BEGIN THE RECORDS

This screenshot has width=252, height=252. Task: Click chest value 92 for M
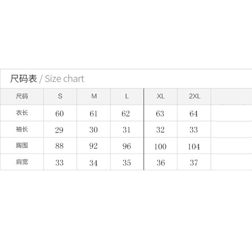93,146
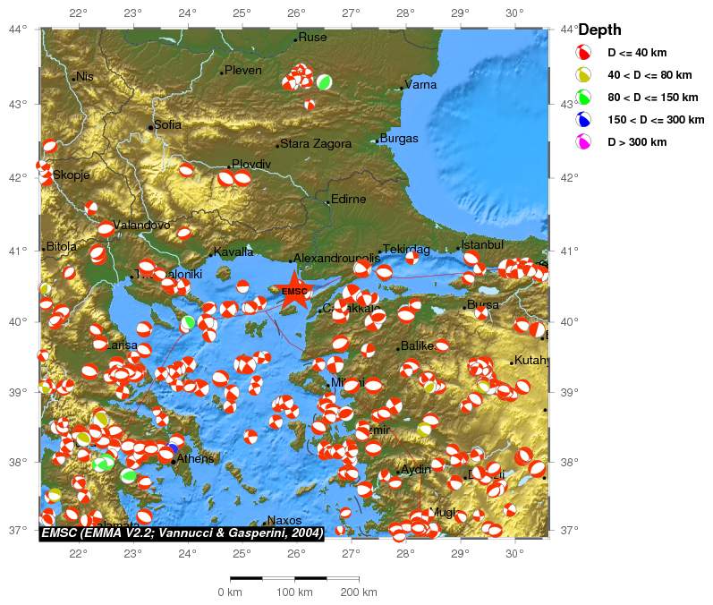This screenshot has height=605, width=713.
Task: Select the green 80 < D <= 150 km legend symbol
Action: tap(583, 98)
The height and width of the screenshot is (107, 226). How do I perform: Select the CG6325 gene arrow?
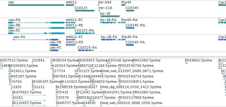click(84, 11)
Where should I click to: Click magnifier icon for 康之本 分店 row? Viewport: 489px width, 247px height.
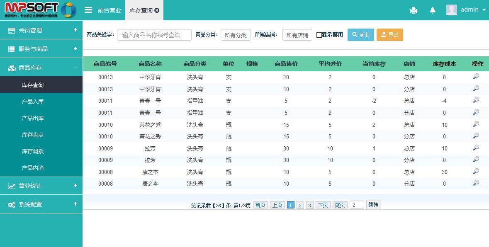(x=476, y=183)
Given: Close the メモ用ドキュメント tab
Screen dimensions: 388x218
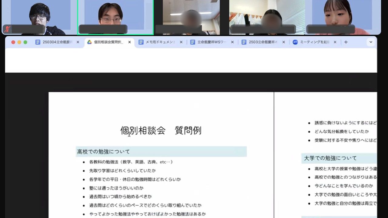Looking at the screenshot, I should 181,42.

END THE RECORDS

__ABOUT THIS EXERCISE__
From the line that holds "Where should I" to the last line of the data, return those lines exactly and nothing else; both ends count, and pictures stay out.

__EXPECTED OUTPUT__
Where should I click to: Click magnifier icon for 康之本 分店 row? Viewport: 489px width, 247px height.
(x=476, y=183)
Given: Close the メモ用ドキュメント tab
Screen dimensions: 388x218
Looking at the screenshot, I should 181,42.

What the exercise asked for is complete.